M.Oğuz Röp. - I. Kısım
Öncelikle ligdeki Mersin maçına kadar olan süreci, oynanılan maçları ve alınan sonuçların genel bir yorumunu; kısa bir özetini alabilir miyiz? Bir taraftar gözüyle, bir menajer gözüyle..
Biliyorsunuz ki; son iki-üç senedir takımın şampiyon olması için ne gerekiyorsa onları yapmaya çalıştık. Sezon başında çok büyük ümitlerle takım kuruyorsunuz, mecazi bir tabirle, sırtınızı yaslayıp bacak bacak üzerine atıp keyifle o takımı izlemek istiyorsunuz, en azından birçok maçta… fakat tabiî ki bu şekilde olmuyor, olması da aslında mümkün değil. Özellikle sezon başında takıma yeni gelenlerin yaşadığı adaptasyon süresinin doğal zorlukları oluyor. En başta bazı istikrarları sağlamak gerekiyor. İyi yabancılar ve Türk oyuncular ile uzun süreli anlaşmalar yapmak bunun ilk adımı bence. Baktığınızda 2007-2008 sezonunda takımımıza gelen oyuncular uzun süreli anlaşma yapmaktan kaçındılar çünkü kapalı bir kutuyduk ve geçmişteki mali krizlerin korkusu vardı üzerlerinde. Sonra ki sezon oyuncularımız 2’şer senelik sözleşmeleri rahatlıkla imzaladılar. Bu duruma en güzel örnek Sophia Young gibi dünya çapında bir oyuncunun 3 sezondur Galatasaray’ı tercih etmesidir ve kendisi burada oldukça mutlu. Kalıcı başarılar için oyuncu, antrenör, teknik ve idari kadrolarda olduğu gibi bütçe ve sponsorluk konularında da istikrar sağlamak ve Euroleague’te kalıcı olmak gerekir.

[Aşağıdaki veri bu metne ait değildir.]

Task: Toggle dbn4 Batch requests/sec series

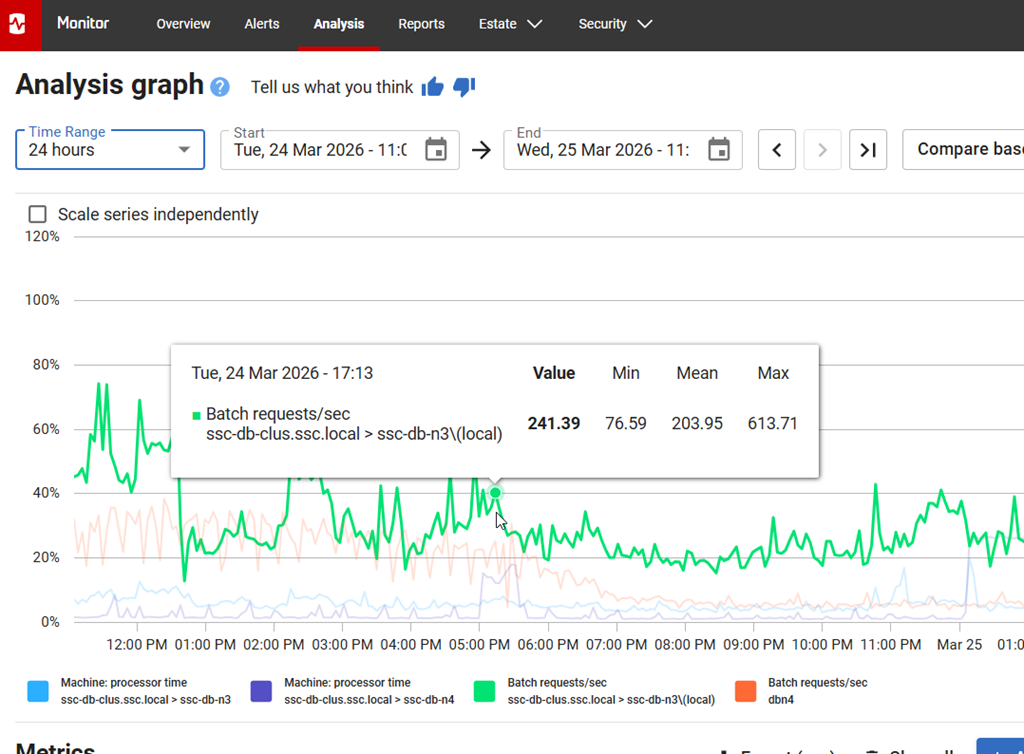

Aslında Mersin maçına kadar zamanı geçen sezonun sonuna giderek yani 2009’un Mayıs ayından itibaren konuşmak lazım. İşler aslında en başından biraz karışık başlamıştı. Bildiğiniz gibi 2008 – 2009 sezonu sonunda antrenörümüz Sayın Okan Çevik’ti . Sezon bittikten sonra hep beraber yeni sezon için transfer ve yaz dönemi hazırlık kamplarını planlamak üzere çalışmaya başladık. Yaklaşık 2 ay sürdü bu çalışmalar. Bu arada TBL maçları devam ediyordu. Kendisiyle baktığınızda oldukça kısa bir dönem çalışmıştık ama hem oyuncular hem teknik ve idari ekip ile o kadar güzel bir sinerji yaratılmıştı ki gidişi hepimiz için gerçekten büyük bir moral bozukluğu oldu. Keşke bizim sezonumuz bittiğinde kendisinin Erkek Takımına alınabileceği ihtimali bizlere söylenmiş olsaydı. Okuyanlar bilirler, o zaman yazdığım bazı mesajlarda da bu karara tepkimi dile getirmiştim. Hatta Okan Abi’ye de küsmüştüm :) Bu teklif yapıldıktan sonra Okan Abi’nin kabul etmemesi gibi bir sonucu beklemek zaten hayal olurdu çünkü bizimle anlaşmadan önce sadece erkek takımları ile çalışmıştı ve gönlü normal olarak o taraftaydı. Ancak biliyorum ki bu karar O’nun içinde çok kolay olmamıştı. Oyuncularımızda bu karara çok üzüldüler. Hatta sevgili Esra, Okan Abi’ye “Sizinle oynayan oynamayan herkes mutlu ayrılıyordu salondan” yorumunu yapmış. Takım olarak, beraberce inandığımız bir hücum ve savunma kurgusuyla savaşarak Avrupa Şampiyonluğunu almıştık. Play off yarı finalinde ise Işıl’ın hepimizi üzen o sakatlığına kadar takımımızın nasıl şahlandığını beraberce görmüştük. Bazen düşünüyorum da eğer bu değişiklik olmasaydı Basketbol Şubemizdeki her şey çok daha farklı olabilirdi. Nitekim bu değişiklik olduğunda hali hazırda, Türk oyunculardan Nilay dışındakilerin tüm görüşmeleri bitmişti. Yabancı oyunculardan da Sophia’nın transferi bitmiş, Seimone, Marina ve Yelena’nın kontratında son noktaya gelinmiş ve sadece imzaları kalmıştı. Değişiklik sonrasında antrenörümüz Yelena’nın transferini hemen bitirmemizi, Marina yerine İvana ile temasa geçmemizi istedi. Seimone için ise acele karar vermeme kararı alındı. Sonrasında Jia Perkins bulundu ve anlaşması imzalandı. Bu şekilde kadromuz oluşturulmuş oldu.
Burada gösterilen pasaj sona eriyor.